Usefulness of Dermatoscopy for the Preoperative Assessment of the Histopathologic Aggressiveness of Basal Cell Carcinoma.

Ann Dermatol

Department of Dermatology, Pusan National University School of Medicine, Busan, Korea. ; Biomedical Research Institute, Pusan National University Hospital, Busan, Korea.

Published: December 2015

Background: Limited information is available regarding dermatoscopic differences between non-aggressive and aggressive types of basal cell carcinoma (BCC).

Objective: To investigate dermatoscopic differences between non-aggressive and aggressive types.

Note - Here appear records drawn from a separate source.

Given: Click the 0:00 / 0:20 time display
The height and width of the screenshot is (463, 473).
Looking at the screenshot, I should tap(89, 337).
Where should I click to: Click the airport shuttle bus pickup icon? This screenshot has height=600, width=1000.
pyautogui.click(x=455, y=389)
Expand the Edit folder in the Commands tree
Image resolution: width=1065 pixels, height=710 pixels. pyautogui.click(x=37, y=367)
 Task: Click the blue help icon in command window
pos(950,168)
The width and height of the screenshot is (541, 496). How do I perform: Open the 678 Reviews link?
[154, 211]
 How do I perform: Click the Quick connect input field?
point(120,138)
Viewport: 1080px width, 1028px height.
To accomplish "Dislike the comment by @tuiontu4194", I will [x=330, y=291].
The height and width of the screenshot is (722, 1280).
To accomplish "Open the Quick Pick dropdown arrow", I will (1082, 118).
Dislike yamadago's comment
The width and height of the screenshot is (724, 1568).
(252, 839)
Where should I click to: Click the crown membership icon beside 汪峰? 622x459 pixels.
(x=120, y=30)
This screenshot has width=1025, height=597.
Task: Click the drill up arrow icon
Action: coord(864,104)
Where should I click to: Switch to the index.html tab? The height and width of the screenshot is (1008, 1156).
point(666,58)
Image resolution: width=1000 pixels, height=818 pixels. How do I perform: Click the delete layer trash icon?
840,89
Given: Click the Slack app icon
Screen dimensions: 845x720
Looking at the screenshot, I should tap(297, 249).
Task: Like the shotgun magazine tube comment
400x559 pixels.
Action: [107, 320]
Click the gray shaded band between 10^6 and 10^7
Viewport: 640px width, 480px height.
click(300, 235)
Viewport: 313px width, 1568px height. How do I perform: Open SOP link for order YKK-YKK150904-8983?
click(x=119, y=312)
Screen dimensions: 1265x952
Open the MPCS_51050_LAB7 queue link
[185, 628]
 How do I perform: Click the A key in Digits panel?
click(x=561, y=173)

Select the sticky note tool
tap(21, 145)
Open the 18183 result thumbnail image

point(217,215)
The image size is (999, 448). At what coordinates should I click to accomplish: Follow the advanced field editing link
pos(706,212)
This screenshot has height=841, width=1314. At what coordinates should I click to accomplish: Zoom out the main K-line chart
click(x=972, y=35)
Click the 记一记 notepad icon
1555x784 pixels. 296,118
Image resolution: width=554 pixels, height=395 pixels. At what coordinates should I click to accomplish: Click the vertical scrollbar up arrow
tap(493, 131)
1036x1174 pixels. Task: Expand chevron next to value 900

Methods: We evaluated 145 histopathologically confirmed BCCs from 141 patients. Histopathologic types and aggressiveness from 4 mm punch biopsy and their dermatoscopic findings were evaluated. We assessed the statistical significance of dermatoscopic differences between non-aggressive and aggressive types. To objectively predict aggressiveness, we created a "dermatoscopic index of BCC aggressiveness" in which 1 point was added and subtracted for each dermatoscopic finding significantly higher in aggressive and non-aggressive types, respectively.

Results: Large blue-gray ovoid nests were found more frequently in non-aggressive type than aggressive one (85/105 [80.9%] vs. 21/40 [52.5%], p=0.001). Compared to non-aggressive type, aggressive type had more multiple blue-gray globules (29/40 [72.5%] vs. 57/105 [54.3%], p=0.046), arborizing telangiectasia (29/40 [72.5%] vs. 48/105 [45.7%], p=0.004), and concentric structure (11/40 [27.5%] vs. 12/105 [11.4%], p=0.018). Regarding dermatoscopic index, cases of aggressive type with a score of 1 were most common (n=18, 45.0%), followed by a score of 2 (n=14, 35.0%). Limited number of aggressive type of BCCs and the effect of width on the determination of histopathologic aggressiveness.

Conclusion: Aggressive type BCCs more often exhibited multiple blue-gray globules, arborizing telangiectasia, and concentric structure, while the non-aggressive type exhibited large blue-gray ovoid nests more frequently. Score exceeding 2 on the dermoscopic index can be screening criteria for aggressiveness. These dermatoscopic features and dermoscopic index could be useful for assessing aggressiveness of BCCs before surgery.